** Exercise details **
Read through the lines below for the string "window" and copy each one that has it.

(Extracted material)

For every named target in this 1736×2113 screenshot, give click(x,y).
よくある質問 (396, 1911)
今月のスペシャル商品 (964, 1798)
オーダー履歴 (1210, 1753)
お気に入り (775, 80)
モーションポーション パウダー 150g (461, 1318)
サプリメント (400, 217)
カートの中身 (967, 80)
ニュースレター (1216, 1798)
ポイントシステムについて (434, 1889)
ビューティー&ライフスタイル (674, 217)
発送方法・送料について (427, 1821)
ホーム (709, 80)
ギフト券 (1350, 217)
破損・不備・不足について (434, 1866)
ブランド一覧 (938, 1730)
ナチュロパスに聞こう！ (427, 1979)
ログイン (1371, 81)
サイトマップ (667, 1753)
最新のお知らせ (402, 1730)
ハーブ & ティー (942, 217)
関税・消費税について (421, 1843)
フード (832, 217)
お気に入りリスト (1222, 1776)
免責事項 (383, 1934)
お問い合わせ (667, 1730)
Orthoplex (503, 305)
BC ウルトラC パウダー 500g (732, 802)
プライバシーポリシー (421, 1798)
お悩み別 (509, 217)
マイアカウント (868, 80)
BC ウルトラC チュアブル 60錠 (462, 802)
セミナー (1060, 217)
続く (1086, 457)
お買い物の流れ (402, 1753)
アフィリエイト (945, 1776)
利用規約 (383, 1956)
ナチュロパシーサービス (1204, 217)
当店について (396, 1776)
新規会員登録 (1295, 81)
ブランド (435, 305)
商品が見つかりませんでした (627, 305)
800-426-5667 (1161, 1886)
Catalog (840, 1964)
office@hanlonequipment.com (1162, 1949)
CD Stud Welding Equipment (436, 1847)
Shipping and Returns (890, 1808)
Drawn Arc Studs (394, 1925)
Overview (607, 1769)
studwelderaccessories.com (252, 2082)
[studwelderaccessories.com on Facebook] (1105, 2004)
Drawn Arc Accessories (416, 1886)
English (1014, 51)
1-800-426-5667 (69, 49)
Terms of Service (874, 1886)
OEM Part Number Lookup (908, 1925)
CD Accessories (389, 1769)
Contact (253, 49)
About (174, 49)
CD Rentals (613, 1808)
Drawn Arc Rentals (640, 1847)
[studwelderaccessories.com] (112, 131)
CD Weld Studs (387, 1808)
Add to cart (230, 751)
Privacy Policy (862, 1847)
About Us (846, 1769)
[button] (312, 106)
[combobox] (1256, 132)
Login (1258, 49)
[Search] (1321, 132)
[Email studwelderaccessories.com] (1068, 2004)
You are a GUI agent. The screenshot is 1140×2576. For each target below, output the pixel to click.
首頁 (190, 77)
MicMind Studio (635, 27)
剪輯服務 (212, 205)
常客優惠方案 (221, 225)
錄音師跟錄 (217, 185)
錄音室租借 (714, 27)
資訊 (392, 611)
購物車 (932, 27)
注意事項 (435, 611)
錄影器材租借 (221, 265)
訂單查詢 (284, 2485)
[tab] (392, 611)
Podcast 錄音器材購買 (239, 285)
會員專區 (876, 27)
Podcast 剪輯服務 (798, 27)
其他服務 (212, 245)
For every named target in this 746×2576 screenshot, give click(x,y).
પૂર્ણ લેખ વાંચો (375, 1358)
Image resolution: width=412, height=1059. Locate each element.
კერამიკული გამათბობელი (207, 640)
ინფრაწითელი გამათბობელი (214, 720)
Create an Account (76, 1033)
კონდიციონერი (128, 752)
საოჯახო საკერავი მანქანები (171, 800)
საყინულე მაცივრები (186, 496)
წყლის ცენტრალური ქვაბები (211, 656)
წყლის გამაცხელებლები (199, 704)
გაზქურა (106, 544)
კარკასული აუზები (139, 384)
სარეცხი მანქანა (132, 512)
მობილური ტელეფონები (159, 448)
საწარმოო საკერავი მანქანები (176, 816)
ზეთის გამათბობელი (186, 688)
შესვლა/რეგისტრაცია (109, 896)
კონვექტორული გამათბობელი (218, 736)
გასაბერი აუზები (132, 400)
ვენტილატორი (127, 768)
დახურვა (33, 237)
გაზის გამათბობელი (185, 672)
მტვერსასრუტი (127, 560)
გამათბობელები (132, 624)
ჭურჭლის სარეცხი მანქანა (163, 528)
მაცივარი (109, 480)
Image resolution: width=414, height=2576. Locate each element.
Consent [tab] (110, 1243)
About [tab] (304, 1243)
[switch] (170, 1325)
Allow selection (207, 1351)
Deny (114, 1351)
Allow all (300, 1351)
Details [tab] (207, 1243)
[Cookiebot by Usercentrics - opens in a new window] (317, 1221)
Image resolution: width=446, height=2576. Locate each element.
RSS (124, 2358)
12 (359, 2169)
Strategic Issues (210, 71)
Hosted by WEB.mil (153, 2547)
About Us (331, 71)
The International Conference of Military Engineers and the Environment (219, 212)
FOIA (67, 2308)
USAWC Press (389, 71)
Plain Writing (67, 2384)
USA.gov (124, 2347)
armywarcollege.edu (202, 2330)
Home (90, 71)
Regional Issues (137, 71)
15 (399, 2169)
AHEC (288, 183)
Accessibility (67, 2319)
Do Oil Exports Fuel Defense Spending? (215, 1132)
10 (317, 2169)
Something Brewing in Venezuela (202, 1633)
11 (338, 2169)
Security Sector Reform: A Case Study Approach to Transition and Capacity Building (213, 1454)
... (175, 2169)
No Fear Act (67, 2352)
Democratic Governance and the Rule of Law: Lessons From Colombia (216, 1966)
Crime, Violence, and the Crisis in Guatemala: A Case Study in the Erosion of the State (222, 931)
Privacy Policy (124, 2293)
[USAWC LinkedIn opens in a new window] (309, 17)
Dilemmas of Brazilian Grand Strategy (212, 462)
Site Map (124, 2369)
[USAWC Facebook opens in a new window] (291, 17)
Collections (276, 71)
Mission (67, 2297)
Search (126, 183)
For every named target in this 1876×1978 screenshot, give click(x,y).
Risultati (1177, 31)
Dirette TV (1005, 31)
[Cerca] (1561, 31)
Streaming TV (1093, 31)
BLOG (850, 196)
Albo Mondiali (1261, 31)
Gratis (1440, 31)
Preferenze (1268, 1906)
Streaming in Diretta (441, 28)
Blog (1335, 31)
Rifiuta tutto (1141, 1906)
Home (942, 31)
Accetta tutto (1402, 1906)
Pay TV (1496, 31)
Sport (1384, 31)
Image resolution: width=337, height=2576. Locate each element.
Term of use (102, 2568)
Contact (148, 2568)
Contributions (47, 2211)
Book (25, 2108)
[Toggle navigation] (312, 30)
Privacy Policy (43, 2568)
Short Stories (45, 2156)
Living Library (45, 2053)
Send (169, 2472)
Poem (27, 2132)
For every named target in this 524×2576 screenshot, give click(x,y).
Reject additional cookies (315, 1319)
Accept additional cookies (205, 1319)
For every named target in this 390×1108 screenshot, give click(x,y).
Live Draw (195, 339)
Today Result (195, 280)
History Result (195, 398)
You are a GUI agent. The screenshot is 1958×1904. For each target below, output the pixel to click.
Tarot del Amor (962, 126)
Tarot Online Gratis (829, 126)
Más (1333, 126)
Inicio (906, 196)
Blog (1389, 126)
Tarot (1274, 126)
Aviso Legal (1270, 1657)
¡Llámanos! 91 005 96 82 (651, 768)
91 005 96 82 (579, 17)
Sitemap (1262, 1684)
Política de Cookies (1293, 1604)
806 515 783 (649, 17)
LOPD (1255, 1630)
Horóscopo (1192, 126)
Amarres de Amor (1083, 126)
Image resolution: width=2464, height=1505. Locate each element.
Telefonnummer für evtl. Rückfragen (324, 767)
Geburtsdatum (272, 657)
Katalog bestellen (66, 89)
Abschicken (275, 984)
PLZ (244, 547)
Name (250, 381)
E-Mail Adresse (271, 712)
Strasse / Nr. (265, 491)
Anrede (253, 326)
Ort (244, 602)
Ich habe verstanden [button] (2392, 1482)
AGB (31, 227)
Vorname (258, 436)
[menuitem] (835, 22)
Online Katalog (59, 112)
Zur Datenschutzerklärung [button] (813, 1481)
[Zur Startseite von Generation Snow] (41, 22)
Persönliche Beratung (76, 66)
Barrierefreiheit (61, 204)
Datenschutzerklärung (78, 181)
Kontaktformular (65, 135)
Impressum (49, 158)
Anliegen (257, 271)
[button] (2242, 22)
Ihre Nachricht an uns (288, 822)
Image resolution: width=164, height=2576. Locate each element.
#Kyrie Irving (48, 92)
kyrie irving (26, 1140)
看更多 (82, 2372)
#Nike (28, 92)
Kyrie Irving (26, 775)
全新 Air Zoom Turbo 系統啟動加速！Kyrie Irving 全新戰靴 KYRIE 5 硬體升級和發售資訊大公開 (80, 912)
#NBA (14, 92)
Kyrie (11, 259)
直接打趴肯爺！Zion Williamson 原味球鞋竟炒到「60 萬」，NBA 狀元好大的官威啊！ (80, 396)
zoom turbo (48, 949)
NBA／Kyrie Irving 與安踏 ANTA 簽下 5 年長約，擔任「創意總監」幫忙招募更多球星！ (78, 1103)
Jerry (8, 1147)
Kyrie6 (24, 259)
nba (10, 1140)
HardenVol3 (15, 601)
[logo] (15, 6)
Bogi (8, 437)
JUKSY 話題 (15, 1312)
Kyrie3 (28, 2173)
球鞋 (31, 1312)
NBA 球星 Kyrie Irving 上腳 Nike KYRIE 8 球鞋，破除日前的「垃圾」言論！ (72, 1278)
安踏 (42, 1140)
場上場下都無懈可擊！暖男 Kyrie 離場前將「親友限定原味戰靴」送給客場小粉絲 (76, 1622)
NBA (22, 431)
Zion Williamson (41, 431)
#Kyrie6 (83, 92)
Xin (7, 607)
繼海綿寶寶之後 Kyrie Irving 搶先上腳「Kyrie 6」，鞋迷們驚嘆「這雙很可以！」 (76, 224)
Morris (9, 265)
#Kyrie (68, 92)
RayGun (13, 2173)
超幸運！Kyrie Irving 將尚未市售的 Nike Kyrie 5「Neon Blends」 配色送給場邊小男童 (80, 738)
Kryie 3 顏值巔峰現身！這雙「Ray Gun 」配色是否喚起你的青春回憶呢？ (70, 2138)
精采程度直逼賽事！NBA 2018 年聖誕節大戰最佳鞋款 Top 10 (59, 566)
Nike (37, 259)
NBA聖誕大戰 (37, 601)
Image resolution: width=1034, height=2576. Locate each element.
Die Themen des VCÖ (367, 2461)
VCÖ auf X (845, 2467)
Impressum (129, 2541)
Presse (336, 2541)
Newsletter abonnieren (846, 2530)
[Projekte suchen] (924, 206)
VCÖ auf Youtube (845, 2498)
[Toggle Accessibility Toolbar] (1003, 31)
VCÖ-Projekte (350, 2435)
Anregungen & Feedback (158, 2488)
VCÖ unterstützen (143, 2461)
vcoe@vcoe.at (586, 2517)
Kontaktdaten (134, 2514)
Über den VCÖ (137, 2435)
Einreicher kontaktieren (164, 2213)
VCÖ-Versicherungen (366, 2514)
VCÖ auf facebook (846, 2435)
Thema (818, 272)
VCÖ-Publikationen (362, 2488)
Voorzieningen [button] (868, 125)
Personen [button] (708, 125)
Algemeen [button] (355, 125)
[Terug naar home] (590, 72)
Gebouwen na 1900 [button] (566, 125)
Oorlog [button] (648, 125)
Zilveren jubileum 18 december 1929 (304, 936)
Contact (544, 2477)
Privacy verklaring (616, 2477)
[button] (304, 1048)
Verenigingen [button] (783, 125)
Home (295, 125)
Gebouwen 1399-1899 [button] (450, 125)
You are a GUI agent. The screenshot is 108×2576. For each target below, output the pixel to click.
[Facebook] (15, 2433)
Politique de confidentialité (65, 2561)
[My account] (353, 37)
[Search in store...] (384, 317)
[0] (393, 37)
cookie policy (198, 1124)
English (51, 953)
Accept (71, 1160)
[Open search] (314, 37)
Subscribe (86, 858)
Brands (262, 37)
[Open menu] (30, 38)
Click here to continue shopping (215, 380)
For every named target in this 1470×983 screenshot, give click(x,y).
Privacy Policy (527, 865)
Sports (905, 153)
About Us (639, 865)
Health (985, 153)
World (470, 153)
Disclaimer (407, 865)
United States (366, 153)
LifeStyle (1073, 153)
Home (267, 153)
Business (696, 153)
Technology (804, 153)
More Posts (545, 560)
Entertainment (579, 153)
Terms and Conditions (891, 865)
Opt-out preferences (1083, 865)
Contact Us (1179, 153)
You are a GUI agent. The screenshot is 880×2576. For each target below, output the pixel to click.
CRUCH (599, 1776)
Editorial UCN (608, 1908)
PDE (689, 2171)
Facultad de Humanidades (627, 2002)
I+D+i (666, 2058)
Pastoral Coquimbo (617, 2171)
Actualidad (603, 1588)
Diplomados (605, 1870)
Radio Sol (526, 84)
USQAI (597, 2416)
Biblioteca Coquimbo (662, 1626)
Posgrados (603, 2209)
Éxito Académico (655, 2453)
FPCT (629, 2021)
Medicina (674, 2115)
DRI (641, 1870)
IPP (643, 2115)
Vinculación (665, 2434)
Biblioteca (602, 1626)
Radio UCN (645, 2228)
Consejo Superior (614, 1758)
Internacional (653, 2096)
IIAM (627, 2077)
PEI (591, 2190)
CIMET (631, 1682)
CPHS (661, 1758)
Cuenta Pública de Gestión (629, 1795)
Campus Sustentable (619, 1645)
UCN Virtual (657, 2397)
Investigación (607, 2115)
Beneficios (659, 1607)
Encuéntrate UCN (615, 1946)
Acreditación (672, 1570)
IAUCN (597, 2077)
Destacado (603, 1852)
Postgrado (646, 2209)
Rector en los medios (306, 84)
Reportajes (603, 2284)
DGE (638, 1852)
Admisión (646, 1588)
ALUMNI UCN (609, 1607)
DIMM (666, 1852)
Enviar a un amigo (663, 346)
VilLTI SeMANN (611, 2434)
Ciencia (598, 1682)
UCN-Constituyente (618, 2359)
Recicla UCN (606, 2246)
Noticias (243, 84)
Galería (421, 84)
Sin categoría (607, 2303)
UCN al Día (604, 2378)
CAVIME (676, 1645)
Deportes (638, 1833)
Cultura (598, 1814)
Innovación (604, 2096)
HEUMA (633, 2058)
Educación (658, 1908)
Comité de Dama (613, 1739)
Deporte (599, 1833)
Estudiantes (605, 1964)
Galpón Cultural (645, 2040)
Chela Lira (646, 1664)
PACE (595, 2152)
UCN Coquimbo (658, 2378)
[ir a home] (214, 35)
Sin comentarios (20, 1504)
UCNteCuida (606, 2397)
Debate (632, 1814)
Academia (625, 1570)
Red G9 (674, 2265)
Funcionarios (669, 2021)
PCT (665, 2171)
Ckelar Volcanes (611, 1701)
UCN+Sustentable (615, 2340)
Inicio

(End Extracted material)

** Task response **
[Cookiebot by Usercentrics - opens in a new window] (317, 1221)
[USAWC LinkedIn opens in a new window] (309, 17)
[USAWC Facebook opens in a new window] (291, 17)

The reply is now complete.